What’s the difference between a data analyst and a data scientist? Initiative, independence, and inquisitiveness.

  • Duncan Temple Lang, director of the UC Davis Data Science Initiative

This statement made me think about what it means to be a data scientist. I often feel sheepish when telling people that’s what I do, even though I’m in a statistics PhD program and I’ve been analyzing data daily since 2012. I agree with Duncan’s definition, but would like to expand on it a bit and characterize data scientists in business by what they can do:

Given any kind of data set, they can find some meaningful insights in it. For example, given data in obscure ADT format they can find software to load it into their preferred analysis environment, make plots, and discover that missing values are represented by -1.

They can help transition the results of an informal analysis into a more robust engineering solution. For example, they discover that a linear model works well for a prediction task, and then explain what the linear model does and help translate it into Clojure, a language they’re unfamiliar with, for use by the engineering team. This example highlights a second skill, the ability to quickly pick up and use new technologies.

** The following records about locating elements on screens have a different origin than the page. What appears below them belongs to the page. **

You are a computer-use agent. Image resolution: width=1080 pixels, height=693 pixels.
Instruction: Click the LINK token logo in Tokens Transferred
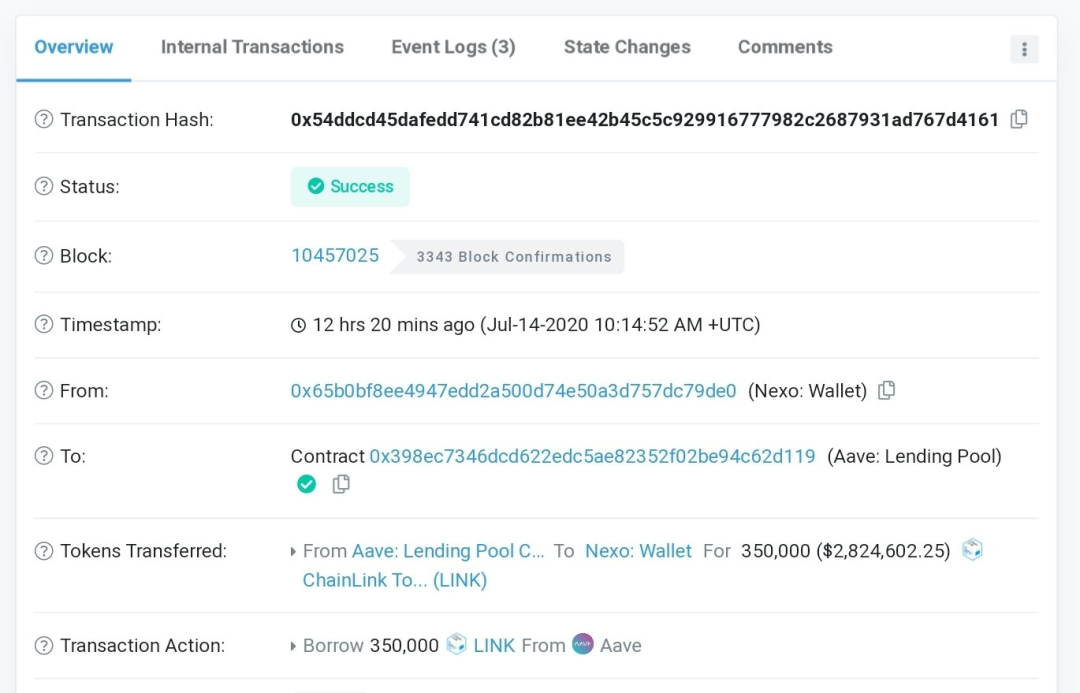(971, 549)

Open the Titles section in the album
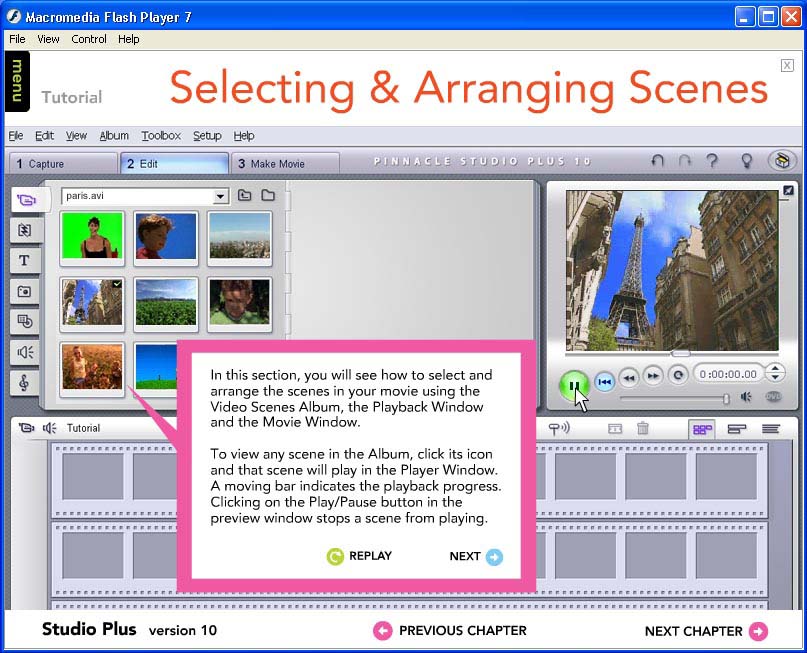(x=24, y=261)
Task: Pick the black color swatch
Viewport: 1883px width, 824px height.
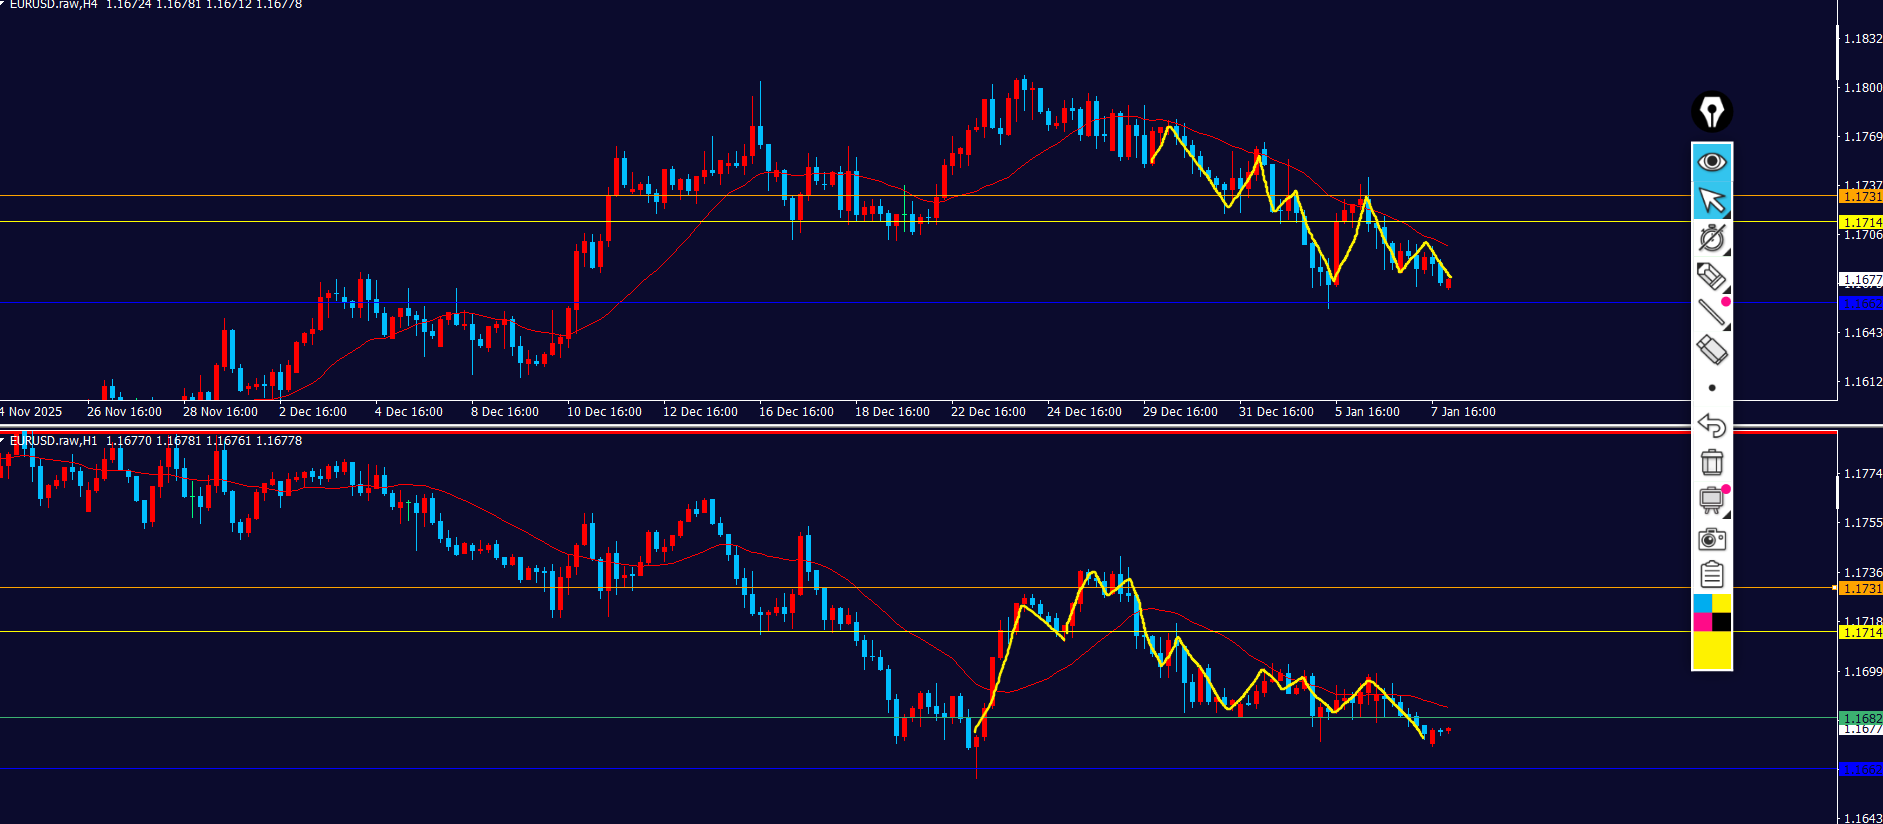Action: point(1721,622)
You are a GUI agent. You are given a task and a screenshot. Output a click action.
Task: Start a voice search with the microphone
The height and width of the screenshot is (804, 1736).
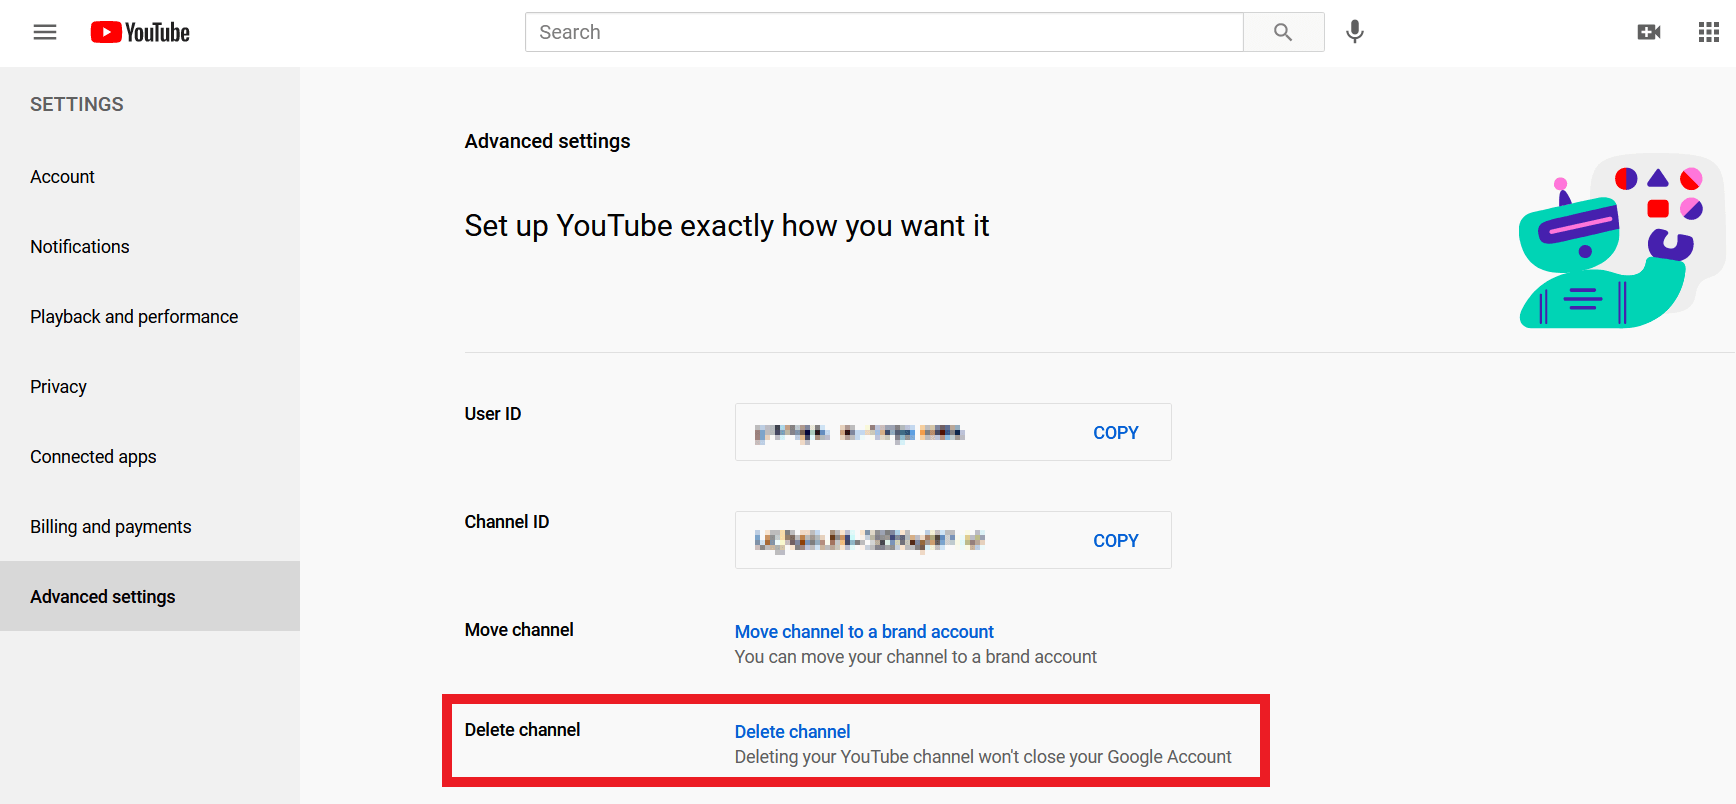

They are familiar with and sufficiently skeptical of statistical and machine learning techniques. For example, when analyzing a time series they can understand the assumptions and model of ARIMA. They’re not necessarily experts in time series, but they know where to look and can grasp the key ideas well enough to quickly produce valid results.

They can present results to a non technical audience in a way that makes sense. For example, they might show how a thoughtfully designed experiment will show a causal relationship, thus supporting business decisions.